Top of Raw data
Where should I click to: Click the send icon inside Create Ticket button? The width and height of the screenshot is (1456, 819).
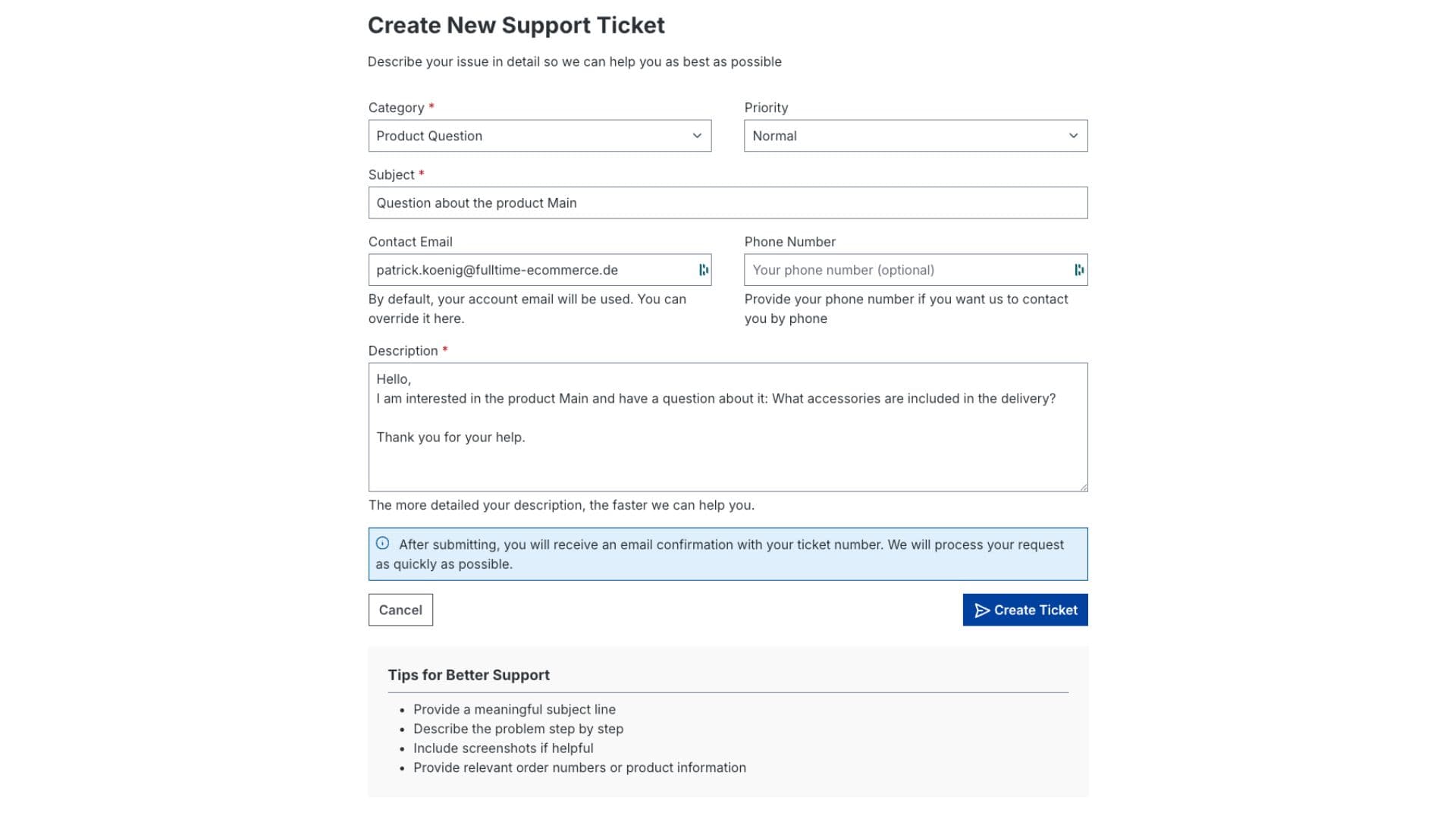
Bottom of Raw data
Top of Raw data
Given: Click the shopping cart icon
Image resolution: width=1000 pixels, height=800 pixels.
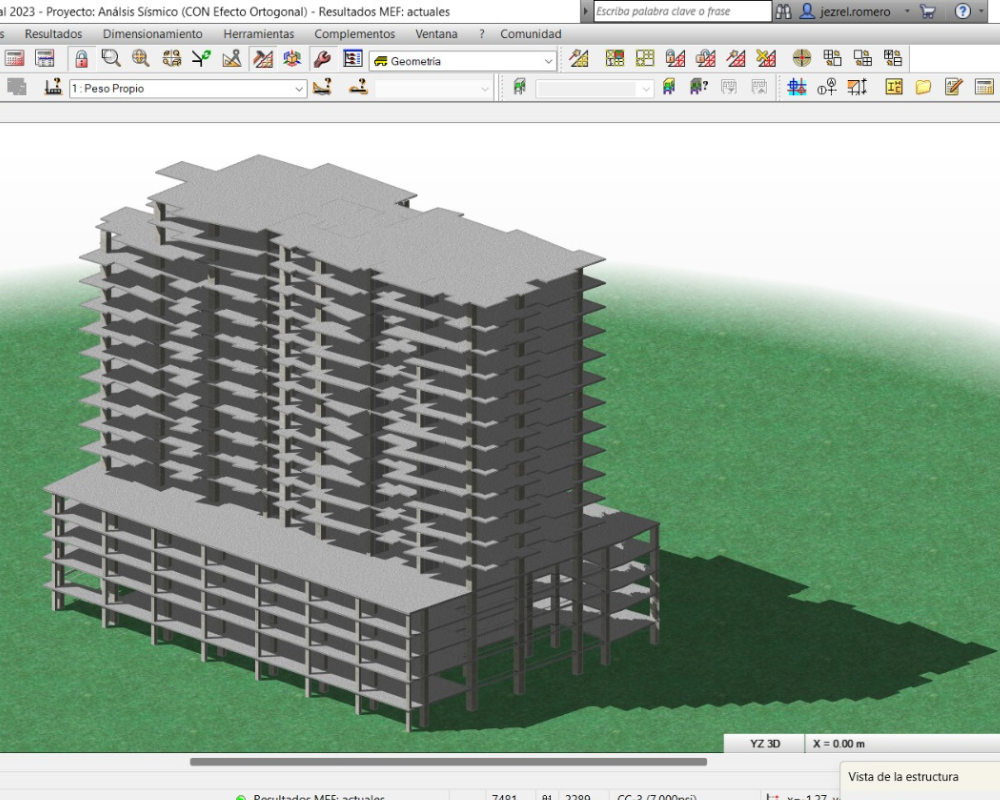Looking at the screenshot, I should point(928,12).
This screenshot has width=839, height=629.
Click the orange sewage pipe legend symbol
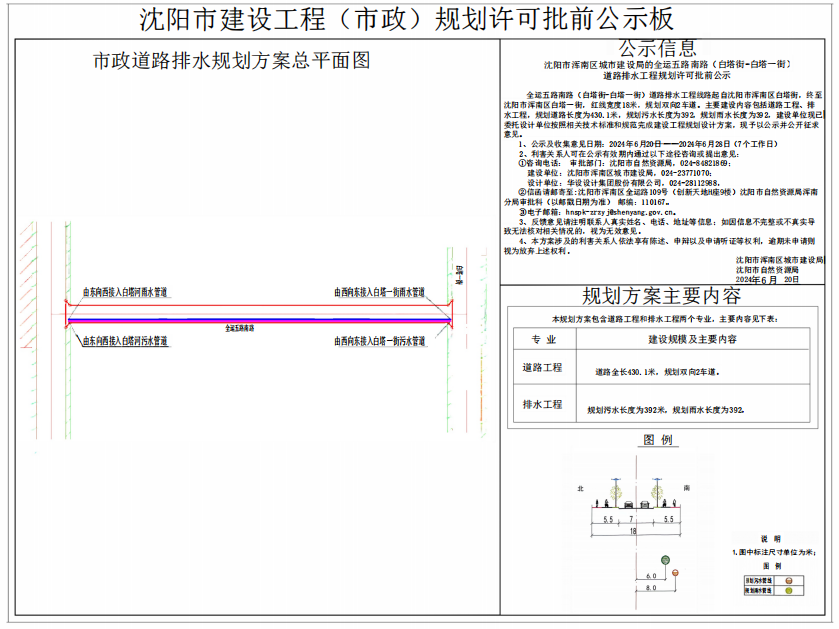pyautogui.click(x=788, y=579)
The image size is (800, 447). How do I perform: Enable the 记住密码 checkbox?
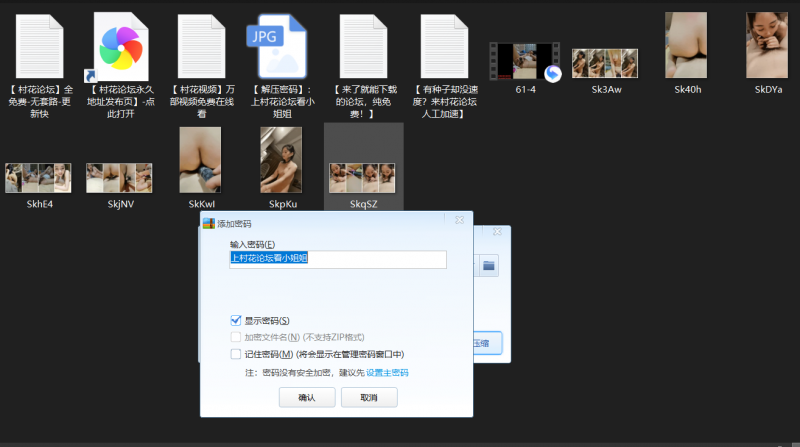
Bottom of Raw data
Top of Raw data
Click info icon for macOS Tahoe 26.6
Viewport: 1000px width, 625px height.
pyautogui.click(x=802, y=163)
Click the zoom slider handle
Bottom of Raw data
▶ Exercise aim:
Give back exactly the lines above from the one with "Click the orange sewage pipe legend symbol" through the one with "The image size", both included. Pictures don't belong in the copy.

▶ Result for this task:
Click the orange sewage pipe legend symbol
pyautogui.click(x=788, y=579)
The image size is (800, 447). How do I perform: Enable the 记住密码 checkbox?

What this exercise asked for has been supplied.